[WHAT YOU SHOULD DO]: Within the entries below, find the portion that opens with the line containing "The width and" and closes with the line containing "Click the 毕业". Retype that portion exactly and only.

[EXTRACTED RECORDS]:
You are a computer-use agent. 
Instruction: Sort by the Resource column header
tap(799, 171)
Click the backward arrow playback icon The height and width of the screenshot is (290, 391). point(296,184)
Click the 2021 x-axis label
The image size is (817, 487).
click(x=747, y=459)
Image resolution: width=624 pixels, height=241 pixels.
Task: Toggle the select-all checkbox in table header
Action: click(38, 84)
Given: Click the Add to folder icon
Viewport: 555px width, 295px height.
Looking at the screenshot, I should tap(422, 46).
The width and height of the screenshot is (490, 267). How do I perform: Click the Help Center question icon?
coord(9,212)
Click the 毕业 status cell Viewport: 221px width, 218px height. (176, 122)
---
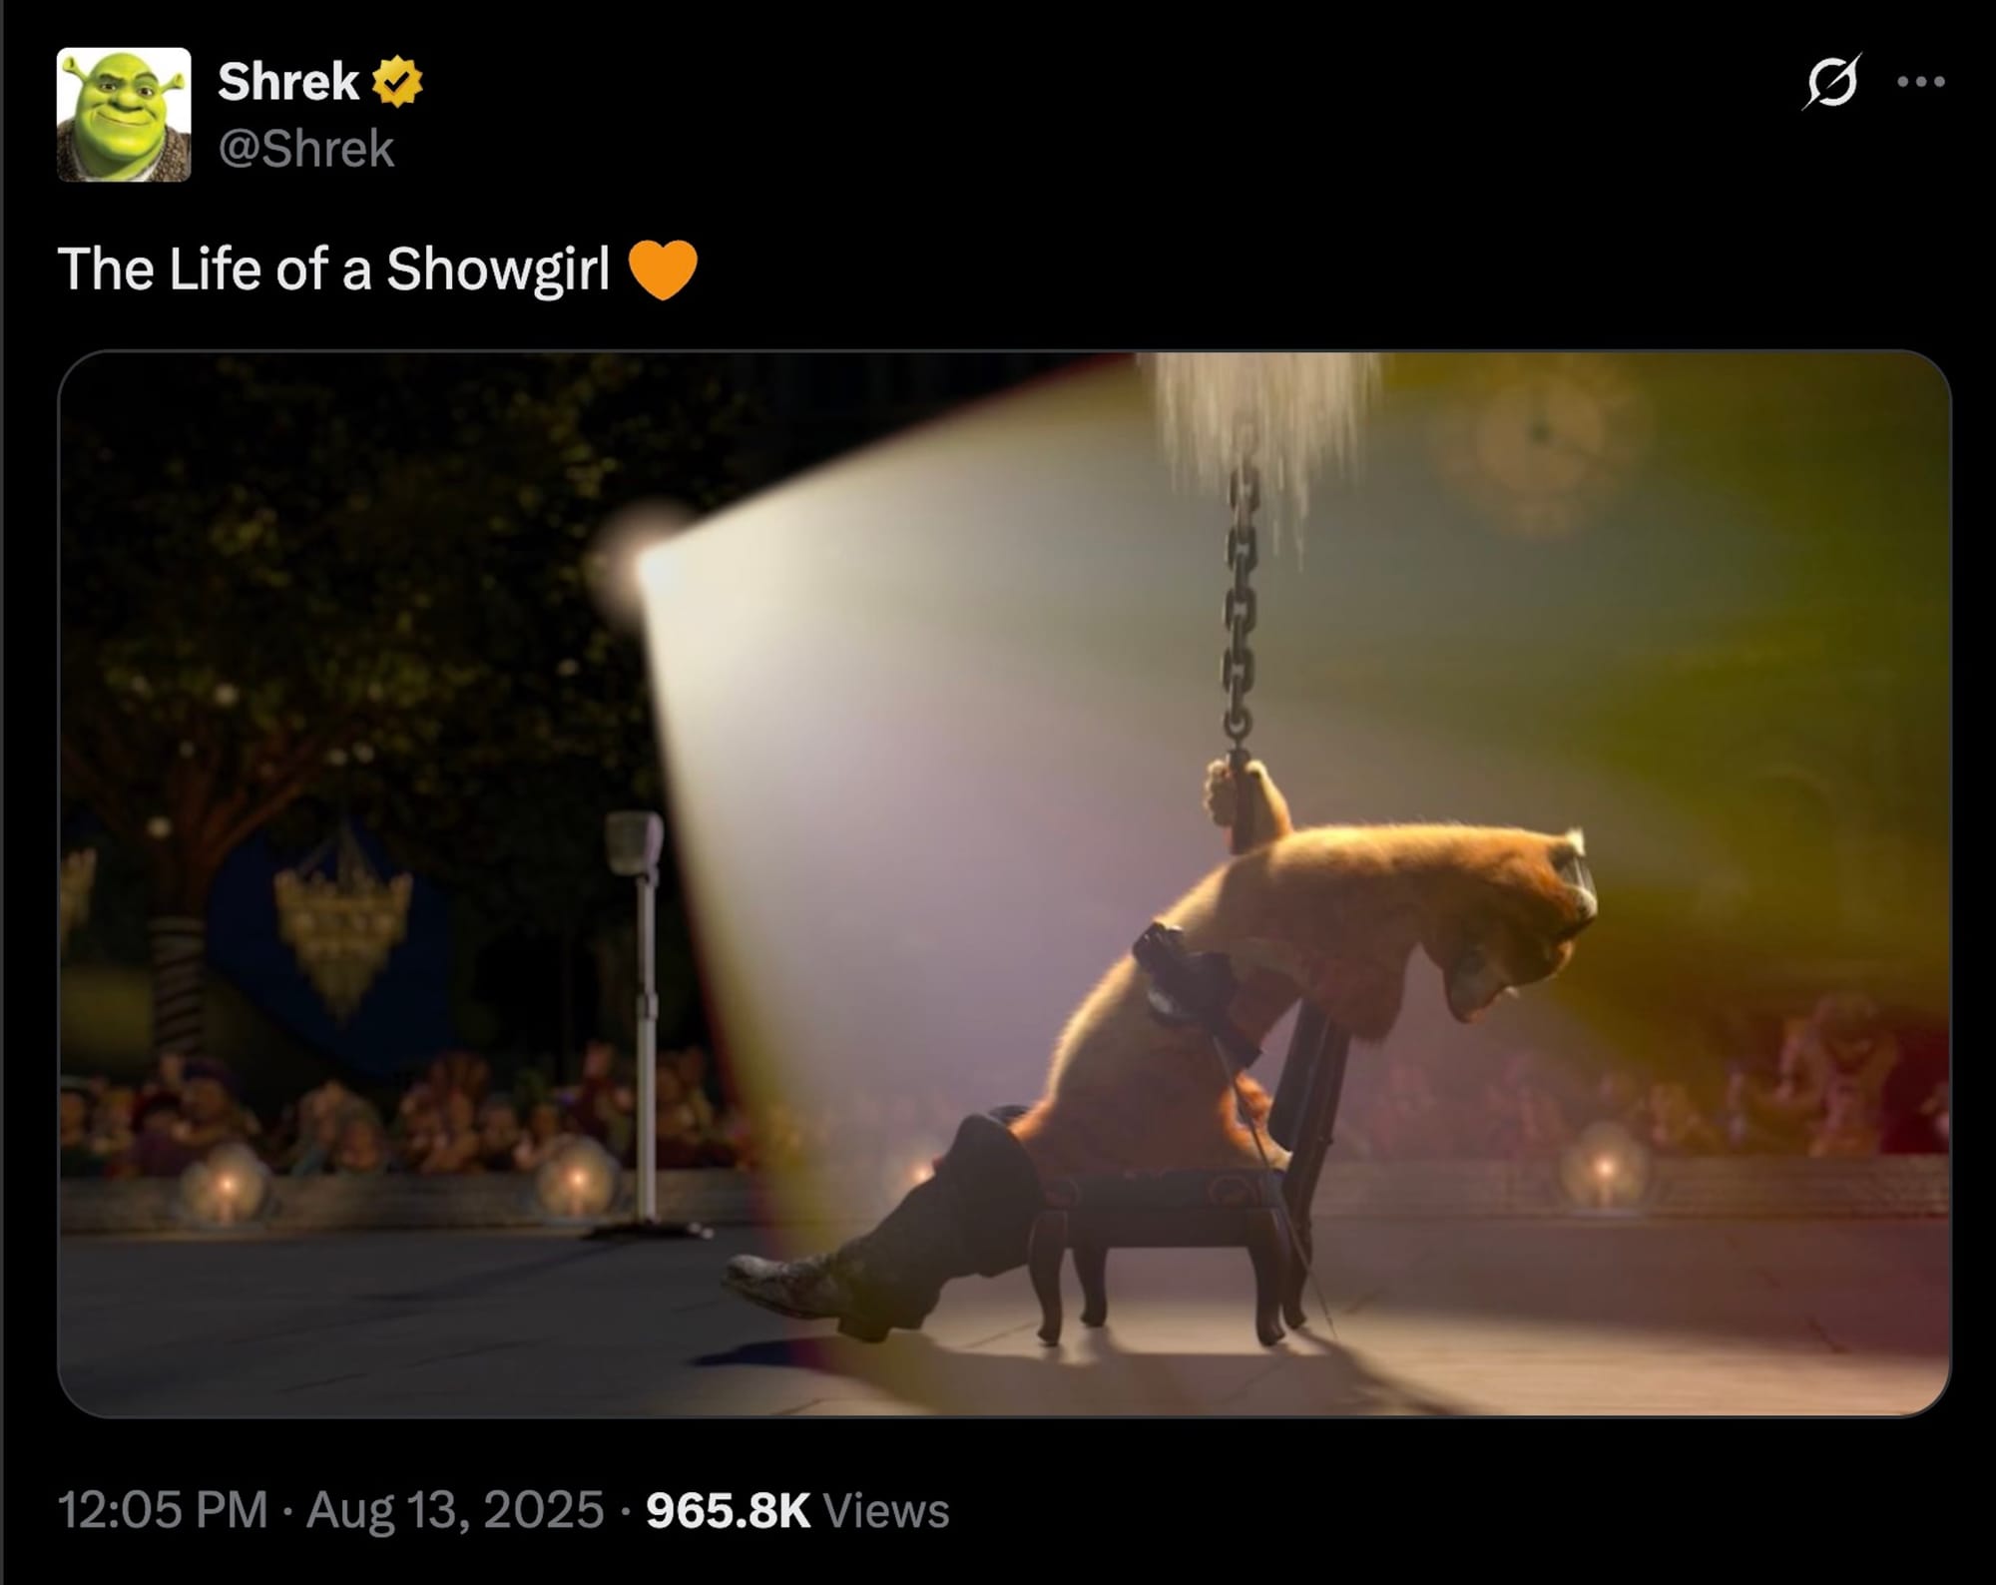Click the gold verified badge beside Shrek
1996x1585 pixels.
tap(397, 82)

[WORKED SOLUTION]:
The width and height of the screenshot is (490, 267). How do I perform: Click the Help Center question icon?
coord(9,212)
Click the 毕业 status cell Viewport: 221px width, 218px height. (176, 122)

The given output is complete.